--- START EXTRACT ---
Lintian::Tutorial::WritingChecks (3) - Linux Manuals

Lintian::Tutorial::WritingChecks: Writing checks for Lintian

NAME

Lintian::Tutorial::WritingChecks -- Writing checks for Lintian

SYNOPSIS

Warning: This tutorial may be outdated.

This guide will quickly guide you through the basics of writing a Lintian check. Most of the work is in writing the two files:

  checks/<my-check>.pm
  checks/<my-check>.desc

And then either adding a Lintian profile or extending an existing one.

DESCRIPTION

The basics of writing a check are outlined in the Lintian User Manual (X3.3). This tutorial will focus on the act of writing the actual check. In this tutorial, we will assume the name of the check to be written is ``deb/pkg-check''.

The tutorial will work with a ``binary'' and ``udeb'' check. Checking source packages works in a similar fashion.

Create a check .desc file

As mentioned, this tutorial will focus on the writing of a check. Please see the Lintian User Manual (X3.3) for how to do this part.
--- END EXTRACT ---
**WHAT YOU WILL DO**
1 - In the Lintian check-writing tutorial, what name is assumed for the check being written?
2 - Extend the Lintian check-writing tutorial with a short next section that picks up after its final sentence.
The data after this point is not needed for any task.
--- START DATA EXTRACT ---
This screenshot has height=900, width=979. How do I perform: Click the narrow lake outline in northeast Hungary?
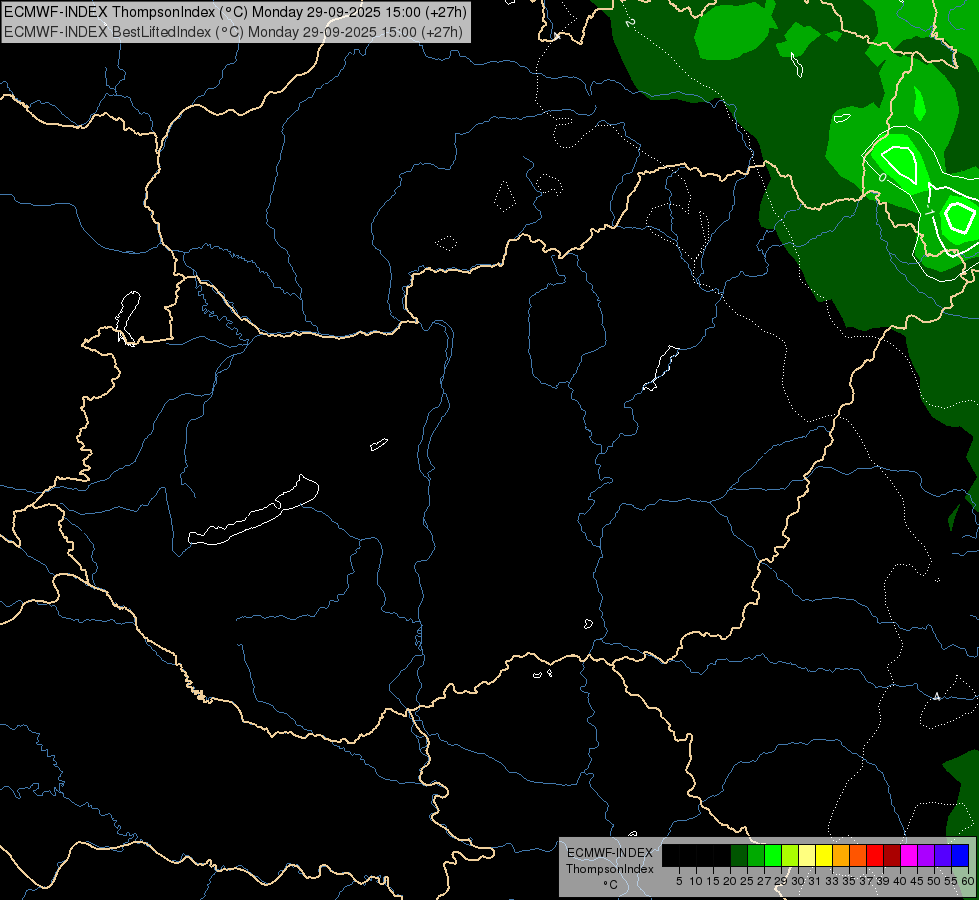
--- END DATA EXTRACT ---
**ANSWERS FOR THIS EXERCISE**
1 - deb/pkg-check

2 -
Create the Perl check module

Start with the template:

 # deb/pkg-check is loaded as Lintian::deb::pkg_check
 # - See Lintian User Manual X3.3 for more info
 package Lintian::deb::pkg_check;

 use strict;
 use warnings;
 
 sub run {
     my ($pkg, $type, $info, $proc, $group) = @_;
     return;
 }

The snippet above is a simple valid check that does ``nothing at all''. We will extend it in just a moment, but first let us have a look at the arguments at the setup.

The run sub is the entry point of our ``deb/pkg-check'' check; it will be invoked once per package it should process. In our case, that will be once per ``binary'' (.deb) and once per udeb package processed.

It is given 5 arguments (in the future, possibly more), which are:

$pkg - The name of the package being processed.
(Same as $proc->pkg_name)
$type - The type of the package being processed.
At the moment, $type is one of ``binary'' (.deb), ``udeb'', ``source'' (.dsc) or ``changes''. This argument is mostly useful if certain checks do not apply equally to all package types being processed.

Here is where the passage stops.